As digital currencies gain momentum globally, the banking sector is facing increasing pressure to innovate and adopt emerging technologies. Despite central banks worldwide piloting central bank digital currencies (CBDCs), local banks in South Africa remain hesitant, potentially missing out on substantial opportunities to drive innovation and efficiency in the financial sector.
Sergio Barbosa, Chief Investment Officer at Global Kinetic, highlights that 44 countries are currently piloting CBDCs, with over 130 nations actively exploring the potential of digital versions of their national currencies. Despite this growing interest, local banks appear reluctant to embrace the full potential of digital currencies.
“The reasons for the incongruous response are varied, but banks should be aware that they could be missing out, and that playing catch-up later could prove difficult,” Barbosa cautioned.
The Rise of Central Bank Digital Currencies
The South African Reserve Bank (SARB) has already made significant strides in this area. In April 2024, the SARB unveiled its Digital Payments Roadmap, aimed at accelerating the uptake of digital payments in the country. Project Stimela, a SARB initiative, is exploring the feasibility of a CBDC as electronic legal tender for general-purpose retail use, complementing traditional cash transactions.
The growing consumer interest in digital currencies further underscores the need for banks to act. Luno, a cryptocurrency exchange, reports that Pick n Pay customers are now spending over R1 million per month on groceries using cryptocurrencies, a significant rise from just R25,000 a year ago.
Banks’ Cautious Approach
While some South African banks have begun to engage with cryptocurrency and blockchain technology, their involvement remains limited. ABSA, for example, enables Luno customers to buy and sell Bitcoin and Ethereum directly from their ABSA accounts. Nedbank provides banking services to crypto exchange Ovex and has been involved in SARB’s CBDC trials.
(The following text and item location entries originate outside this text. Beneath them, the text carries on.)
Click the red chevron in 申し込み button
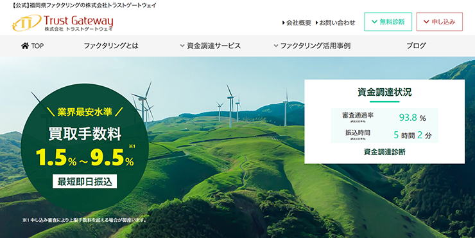The height and width of the screenshot is (238, 475). (426, 22)
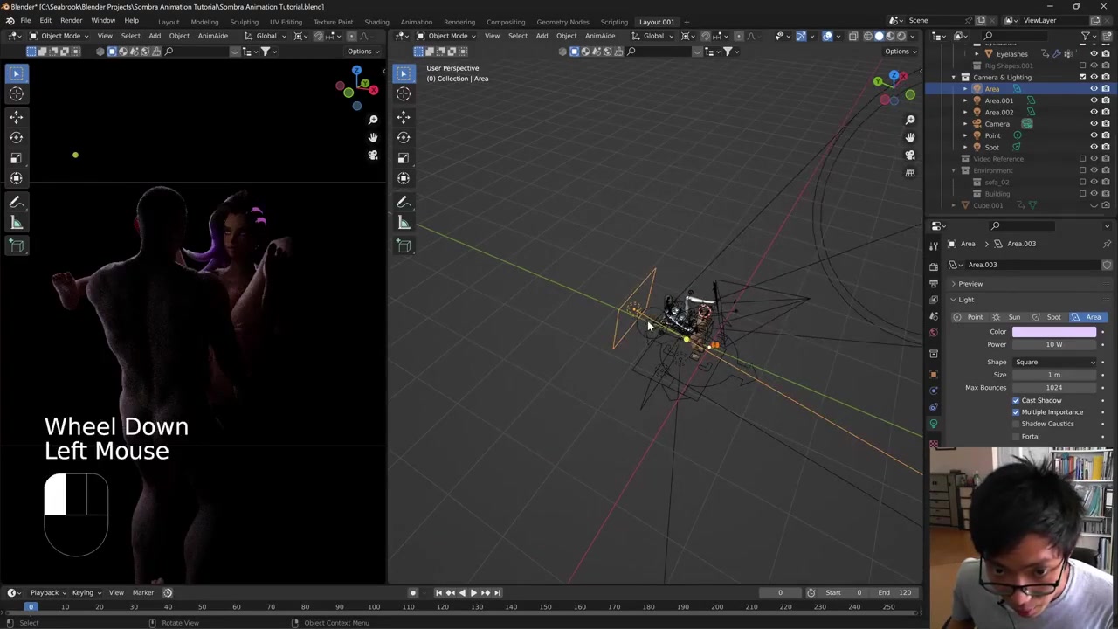
Task: Expand the Preview panel
Action: (x=970, y=284)
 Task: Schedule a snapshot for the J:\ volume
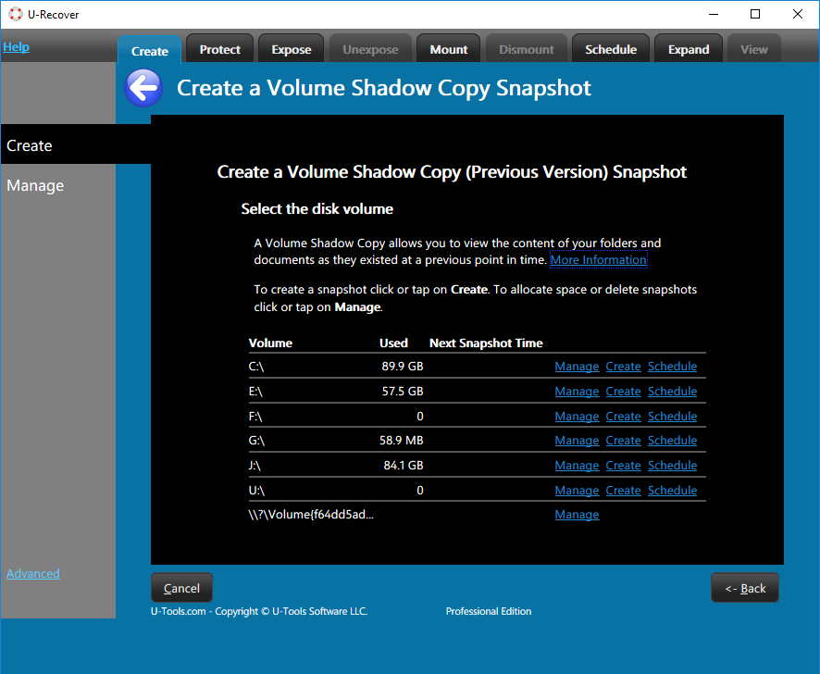(672, 465)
However, these efforts have not yet resulted in widespread adoption. “We expected there to be a flurry of activity around putting better settlement rails in place using blockchain technologies or latching onto the CBDC efforts from central governments,” Barbosa remarked. “But core modernisation projects remain the focus at the moment with just a sprinkling of digital asset infrastructure projects.”
Barriers to Adoption
One of the key obstacles to adopting digital currencies and blockchain technologies is the heavy investment banks have made in their existing core banking systems. Transitioning to new crypto-based payment rails would require significant resources, and banks may be reluctant to undertake such efforts if their current systems, although suboptimal, are still functioning.
In addition to the financial costs, banks are also concerned about managing the growing number of integrations required for anti-money laundering (AML) compliance, strong authentication, and payment rails. According to Barbosa, banks currently manage between 10 and 20 such integrations, a number expected to balloon to 100 in the coming years.
Regulatory uncertainty also plays a role in banks’ cautious stance. While regulators are actively managing emerging technologies, the evolving nature of the regulatory landscape may make banks hesitant to fully embrace digital currencies.
Missing Out on Opportunities
Despite the challenges, Barbosa warns that banks risk missing out on significant opportunities by not embracing digital currencies and blockchain technologies. Companies like Wise and Ripple are already using crypto rails to facilitate cross-border transfers, improving speed, cost, and accessibility. By not adopting these technologies, banks could fall behind in the race to offer efficient, cost-effective cross-border payments.
Blockchain-based identity and credit scoring solutions also offer a potential solution to the challenge of assessing creditworthiness for customers with limited credit history, particularly for vulnerable groups like immigrants. These technologies could help banks improve financial inclusion and better serve underbanked populations.
For banks focused on core system modernisation, blockchain technologies could still play a role in streamlining operations, reducing costs, and improving efficiencies. Barbosa predicts that banks that fail to stay nimble and explore these new technologies may face consolidation pressures in the coming years.
“By not actively exploring and adopting digital asset infrastructure technologies, banks may be missing out on opportunities to radically drive innovation, improve operational efficiencies, and overall competitiveness,” Barbosa concluded.
The banking sector faces a critical juncture as digital currencies and blockchain technologies continue to reshape the financial landscape. Banks that embrace these innovations could position themselves as leaders in the digital economy, while those that remain cautious risk being left behind.